GetPixel and SetColorPixel are device functions to read the raw source data and write to the output image. They are currently specific to my images of a fixed size and therefore not posted here.

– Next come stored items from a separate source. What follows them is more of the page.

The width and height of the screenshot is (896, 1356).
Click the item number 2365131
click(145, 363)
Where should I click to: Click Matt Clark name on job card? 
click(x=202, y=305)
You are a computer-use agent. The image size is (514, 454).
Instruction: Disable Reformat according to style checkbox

__global__ void gpu_MalvarHeCutler(unsigned short *d_raw, unsigned char *out, size_t rgbPitch, size_t pitch)

{

	__shared__ unsigned short subImage[20][20];

	int x = 16*blockIdx.x + threadIdx.x;

	int y = 16*blockIdx.y + threadIdx.y;

	int bx = threadIdx.x;

	int by = threadIdx.y;

	int col = threadIdx.z;

	unsigned short val;

	

	if (col == 0)			// Get inner image

	{

		subImage[bx+2][by+2] = GetPixel(d_raw, x, y, pitch);

	}

	else if (col == 1)		// Get sides

	{

		if (bx < 2) subImage[bx][by+2] = GetPixel(d_raw, x-2, y, pitch);  		// left side

		if (bx > 13) subImage[bx+4][by+2] = GetPixel(d_raw, x+2, y, pitch);  	// right side

		if (by < 2) subImage[bx+2][by] = GetPixel(d_raw, x, y-2, pitch);			// lower side

		if (by > 13) subImage[bx+2][by+4] = GetPixel(d_raw, x, y+2, pitch);		// upper side

	}

	else if (col == 2)		// Get corners

	{

		if (bx == 0 && by == 0) subImage[1][1] = GetPixel(d_raw, x-1,y-1, pitch);

		if (bx == 15 && by == 15) subImage[18][18] = GetPixel(d_raw, x+1,y+1, pitch);

		if (bx == 0 && by == 15) subImage[1][18] = GetPixel(d_raw, x-1,y+1, pitch);

		if (bx == 15 && by == 0) subImage[18][1] = GetPixel(d_raw, x+1,y-1, pitch);

	}

	__syncthreads();

	

	switch (col)

	{

	case _RED_:

		if (x % 2 == 0 && y % 2 == 0)

		{

			val = subImage[bx+2][by+2];

			SetColorPixel(out, x, y, _RED_, val, rgbPitch);

		}

		else if (x % 2 == 0 && y % 2 != 0)

		{

			val = 5*subImage[bx+2][by+2] + 4*subImage[bx+2][by+3] + 4*subImage[bx+2][by+1] - subImage[bx+2][by+4] - subImage[bx+2][by] - subImage[bx+3][by+3] - subImage[bx+3][by+1] 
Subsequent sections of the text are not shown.